3. Choose your upselling setup wisely
Many hotels still rely on telephonic upselling because of a less tech-savvy client base, but face-to-face upselling can be used in tandem with technological solutions according to the situation. There are many options when it comes to the tech solutions you can use to upsell your guests, and they have different suitabilities for different properties, even though they share the goal of upselling clients. What matters is doing your research to find which solutions would be sustainable for your hotel, and compatible with your guests.

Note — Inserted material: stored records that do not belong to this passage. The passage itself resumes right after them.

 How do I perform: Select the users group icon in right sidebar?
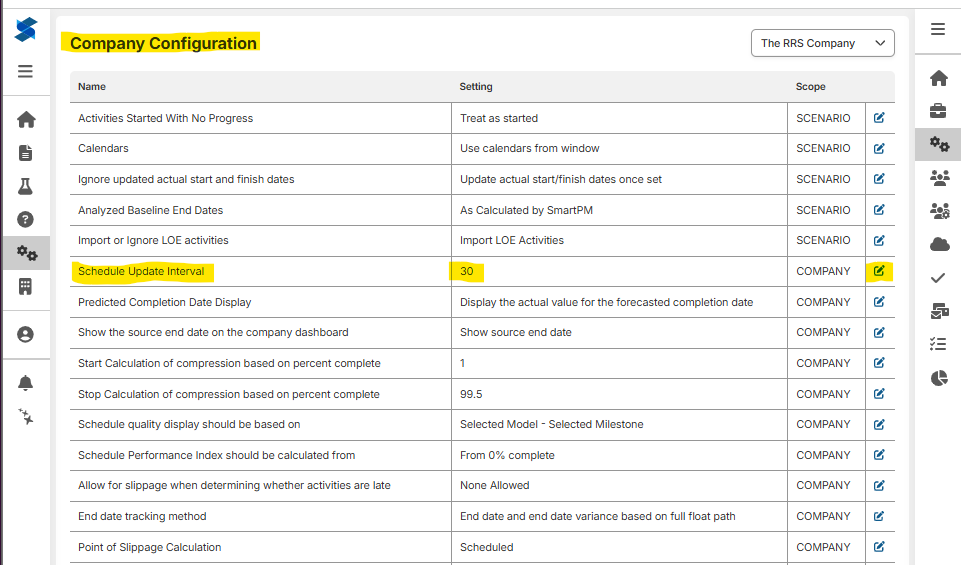939,178
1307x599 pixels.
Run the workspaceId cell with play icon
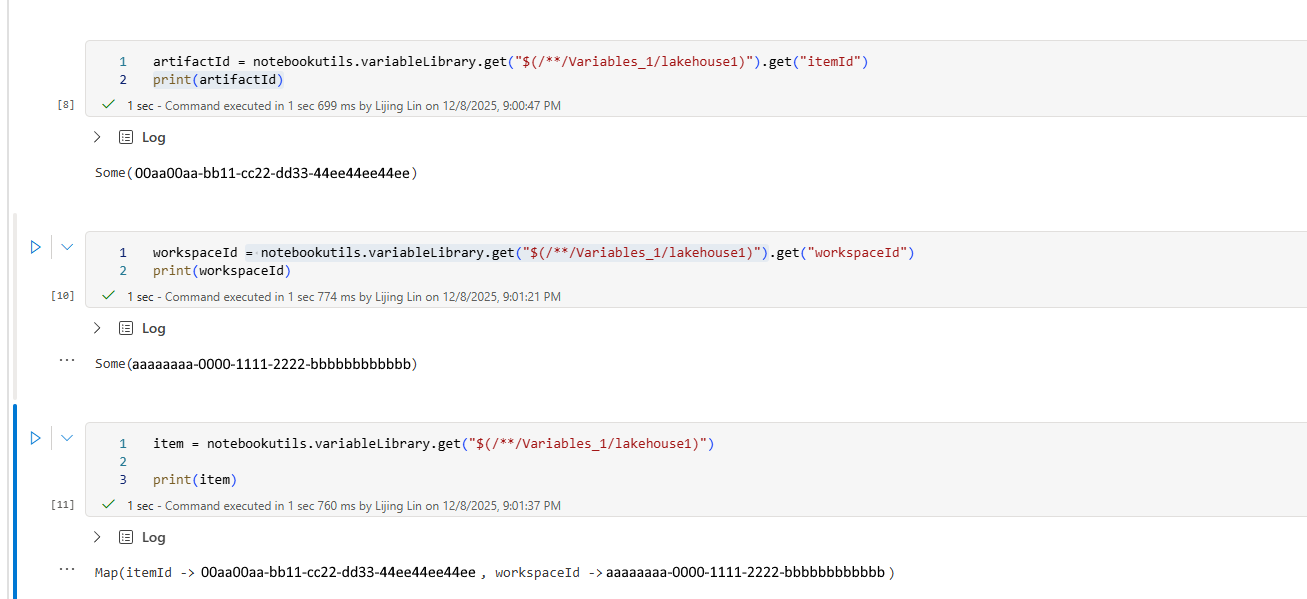click(36, 246)
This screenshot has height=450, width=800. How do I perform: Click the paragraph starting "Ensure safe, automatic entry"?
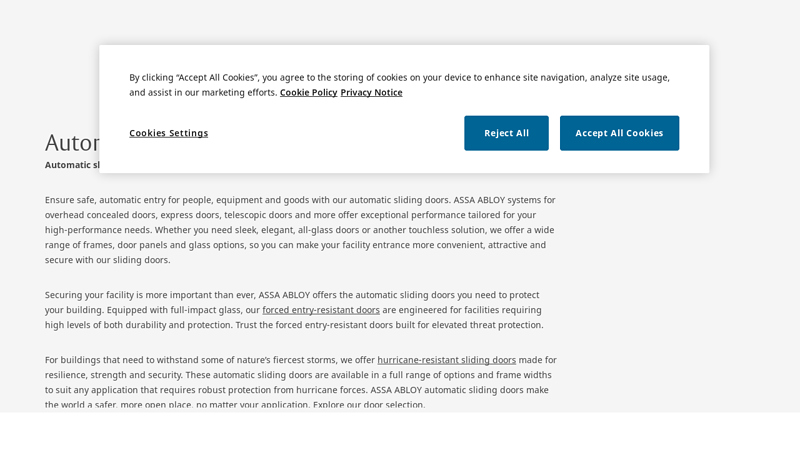tap(300, 230)
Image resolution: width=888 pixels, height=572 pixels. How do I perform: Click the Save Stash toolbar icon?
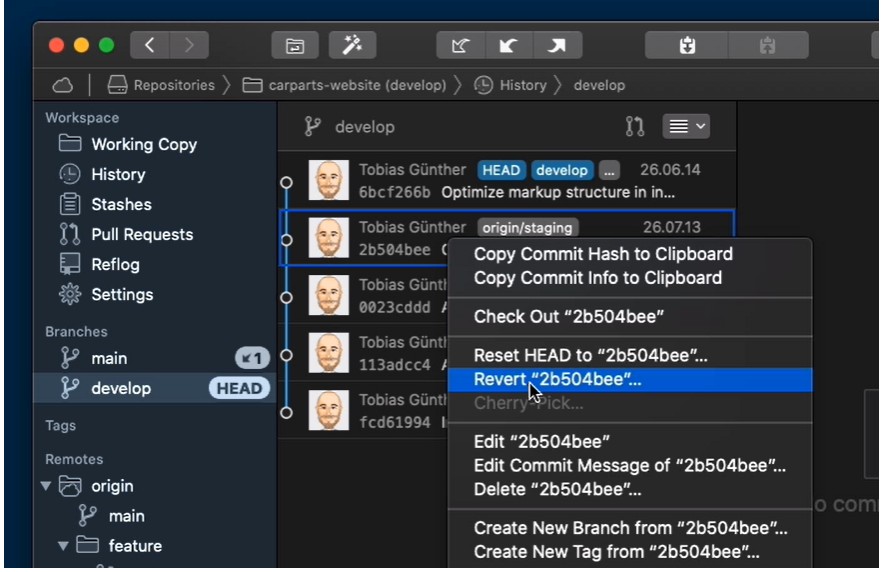pos(686,45)
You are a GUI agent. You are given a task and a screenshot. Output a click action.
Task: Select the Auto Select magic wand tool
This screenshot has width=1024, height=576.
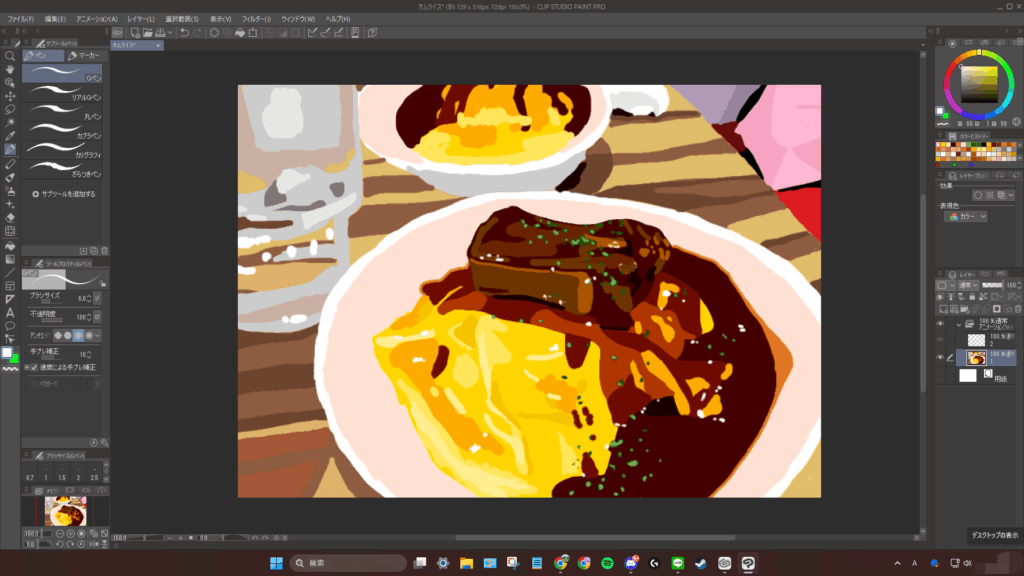pos(10,121)
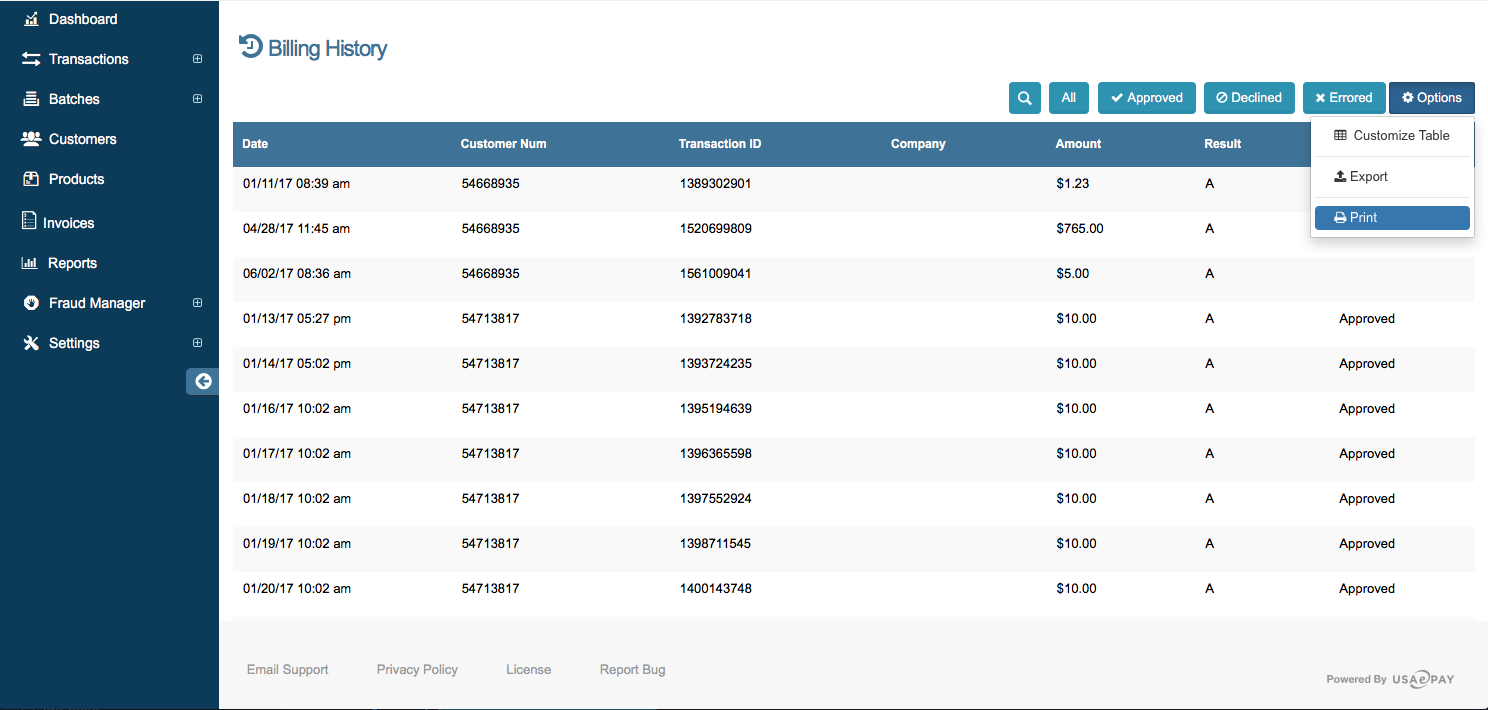1488x710 pixels.
Task: Expand the Settings submenu
Action: 196,342
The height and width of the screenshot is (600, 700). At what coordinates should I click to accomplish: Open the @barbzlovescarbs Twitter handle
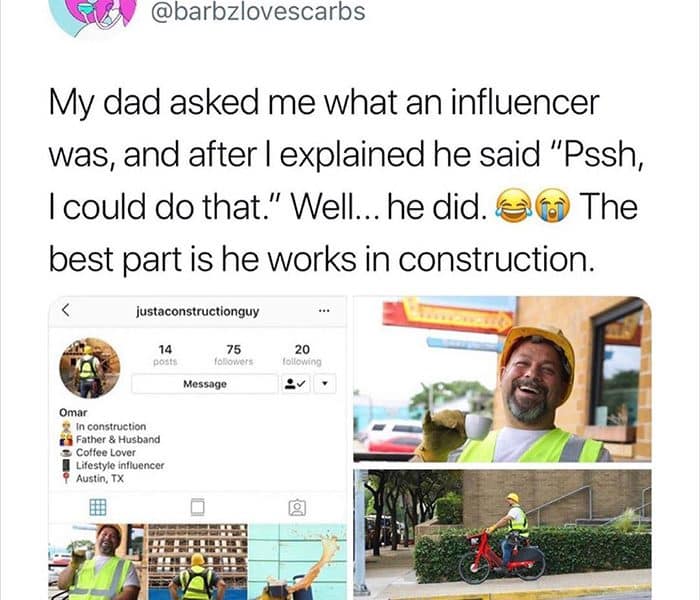(x=258, y=12)
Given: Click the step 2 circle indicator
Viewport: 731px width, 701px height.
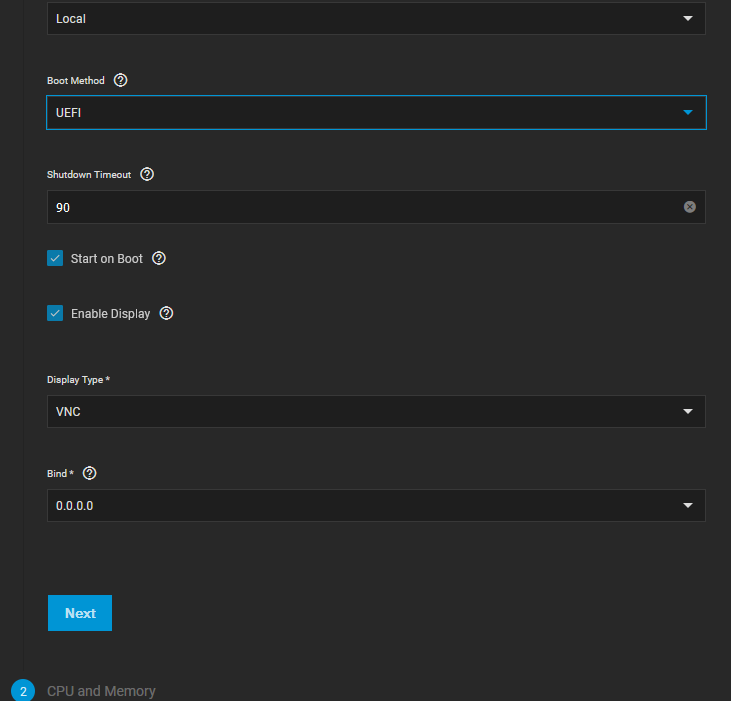Looking at the screenshot, I should pyautogui.click(x=23, y=691).
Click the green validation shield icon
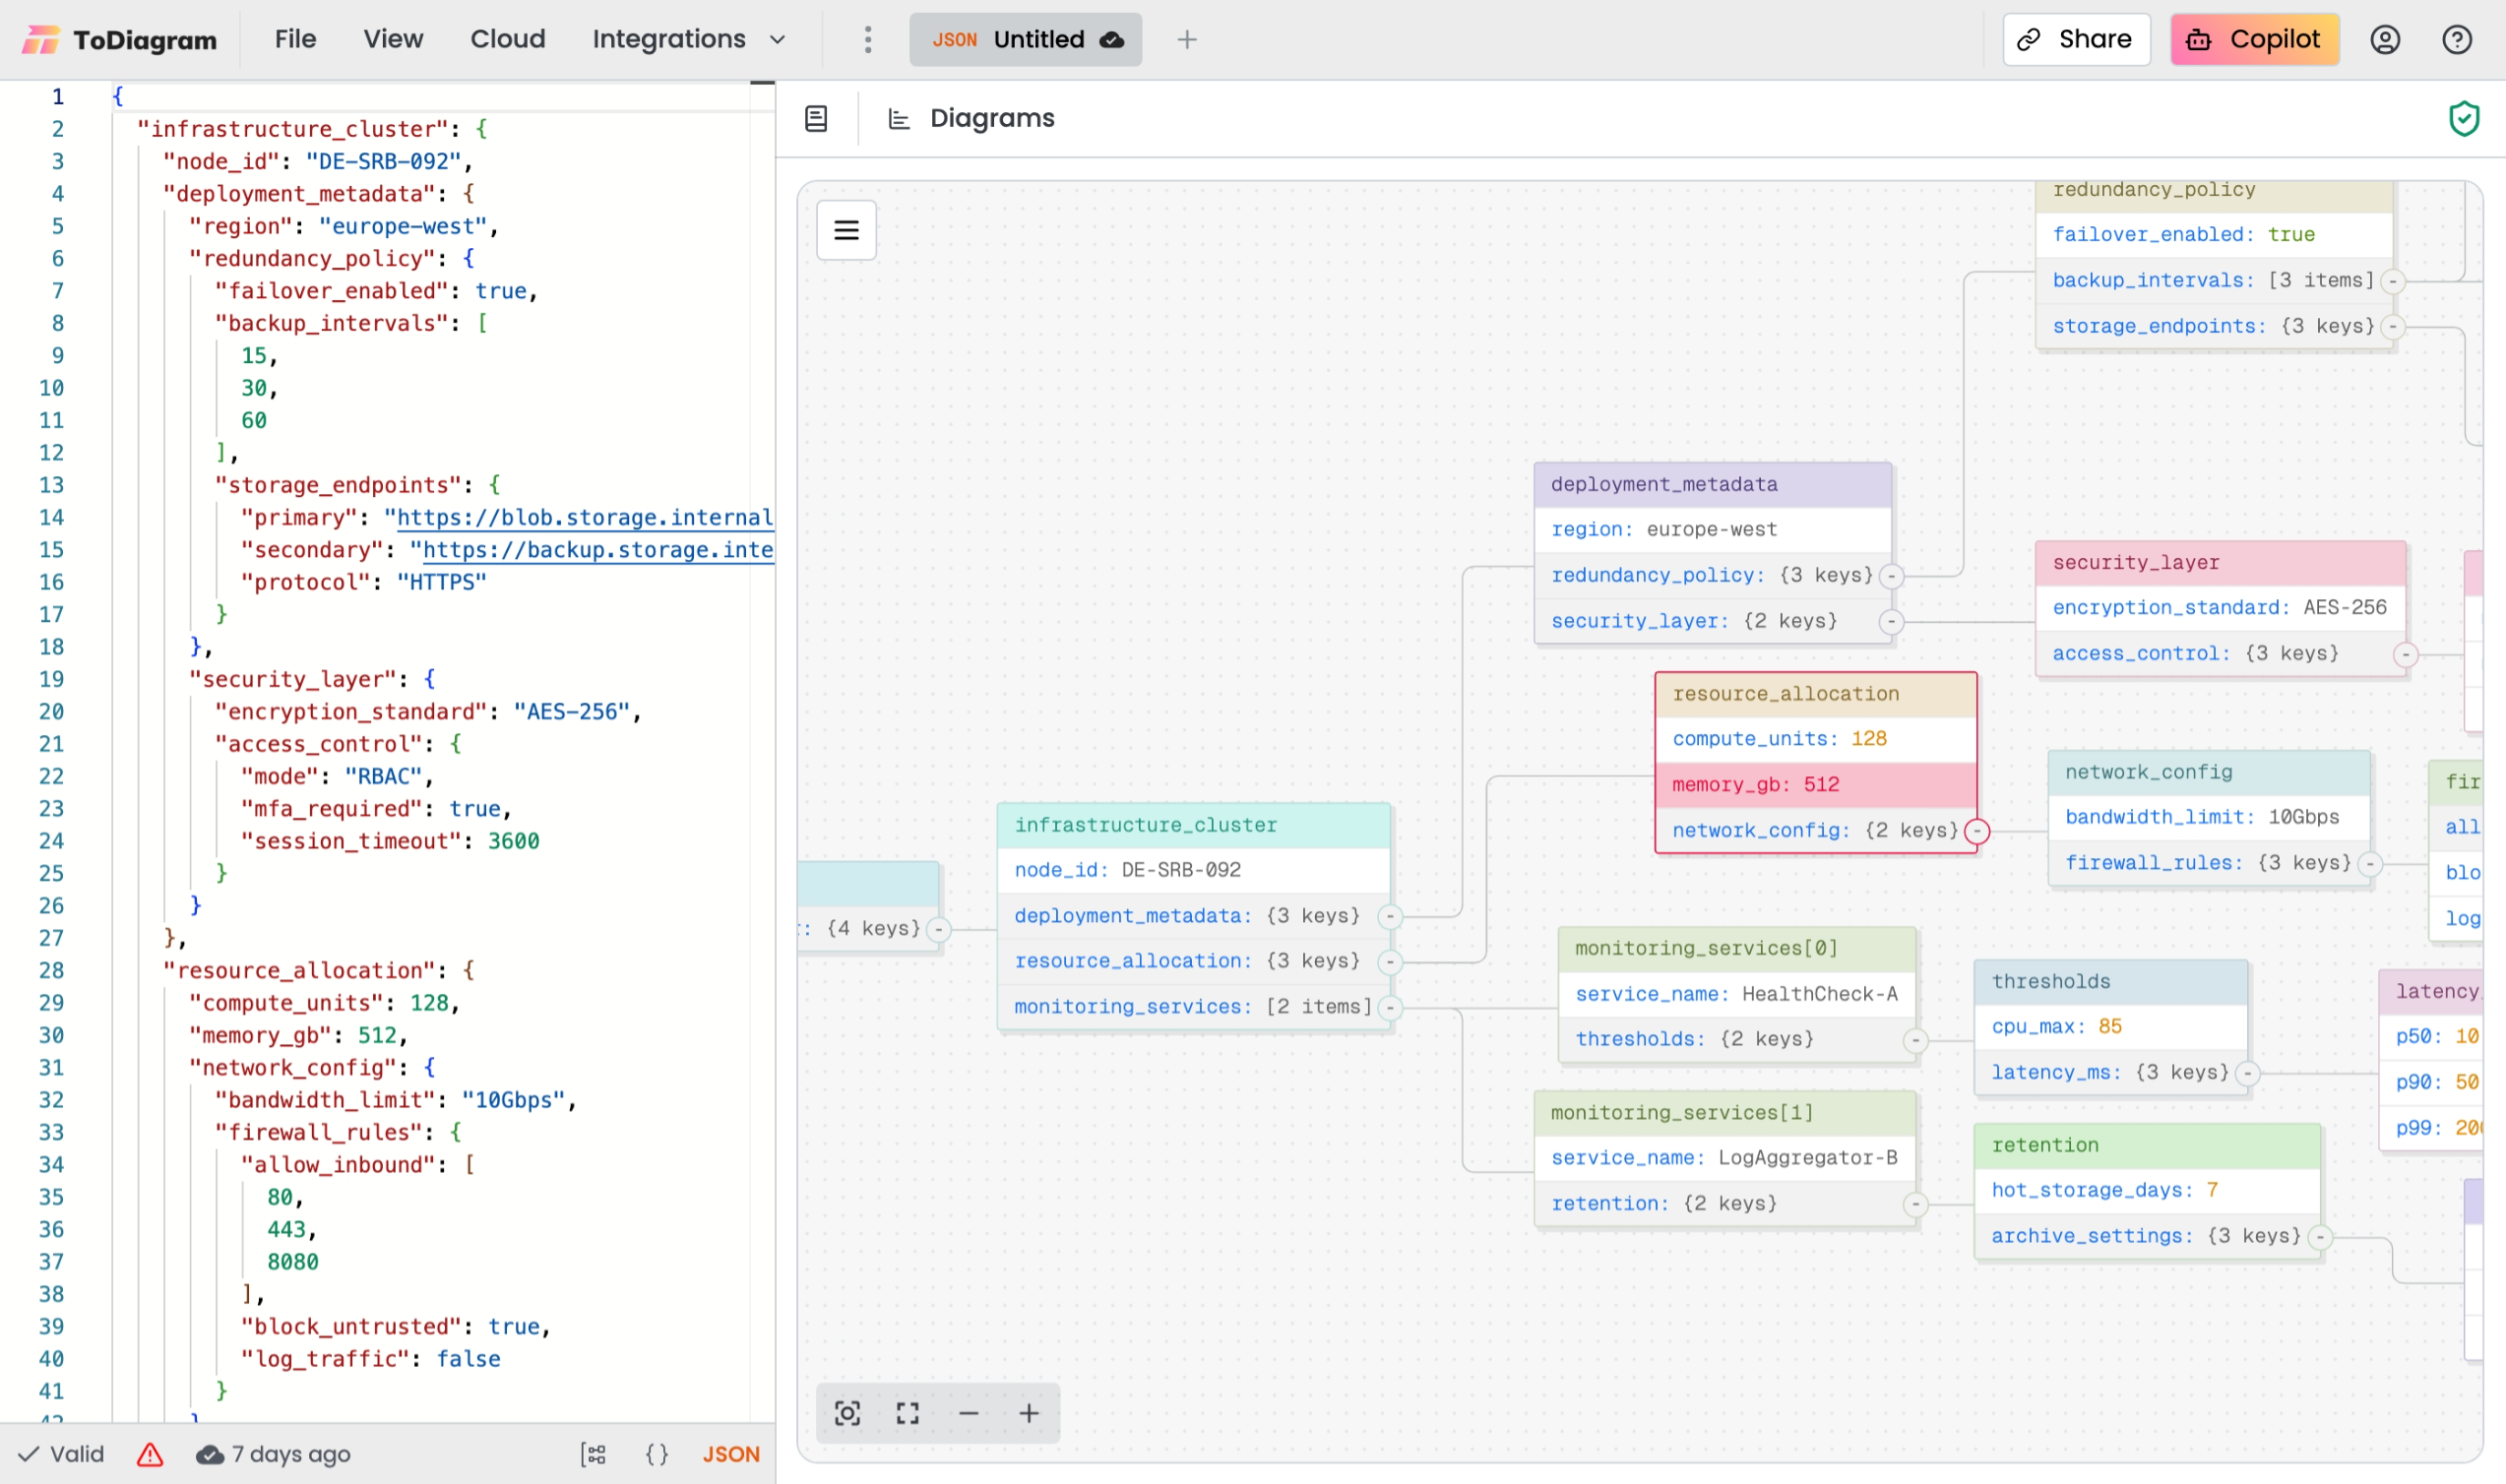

Certain solutions may provide quicker results if the hoteliers using them have a wider database of repeat business, but the success relies on how well your offers are targeted and timed. Another factor to consider is whether you would like to focus on upselling your guests pre-stay, during, or post-stay. Some solutions provide these services throughout the booking journey, which cushions the trial and error element of upselling at particular booking stages.
For independent hotels who don’t have too many mind-blowing amenities or ancillary services to offer, but are still looking to save some of the money that usually goes to third party commissions (online travel agencies), it may be worthwhile to look at options to create digital loyalty cards with member benefits that ensure repeat business from guests. This is the kind of tech solution that pulls data from your reputation management system, and creates profiles for each guest to get personalised messaging that encourages them to book again, to unlock certain discounts and points for their loyalty to your brand.
There are also upsell technologies that are triggered on proximity to certain amenities on site, where for example, a guest leaving your golf course after their session would get a prompt sent directly to their WhatsApp, advertising your food and beverage specials available exclusively to them. Personalisation and convenience are the game, and technology is revolutionising how it’s done right.
There are many ways to increase your revenue by upselling your experience, but the most important way should always be putting the guest’s benefit at the center. Nobody likes a ‘hard sell’, but everyone likes options. It’s up to you to present them to your guests in meaningful and thoughtful ways to make sure you’re always an option they want to look into. Find technological solutions to bridge the gap between what guests want, and what you have, without being intrusive or harming the potential of long-term guest relations.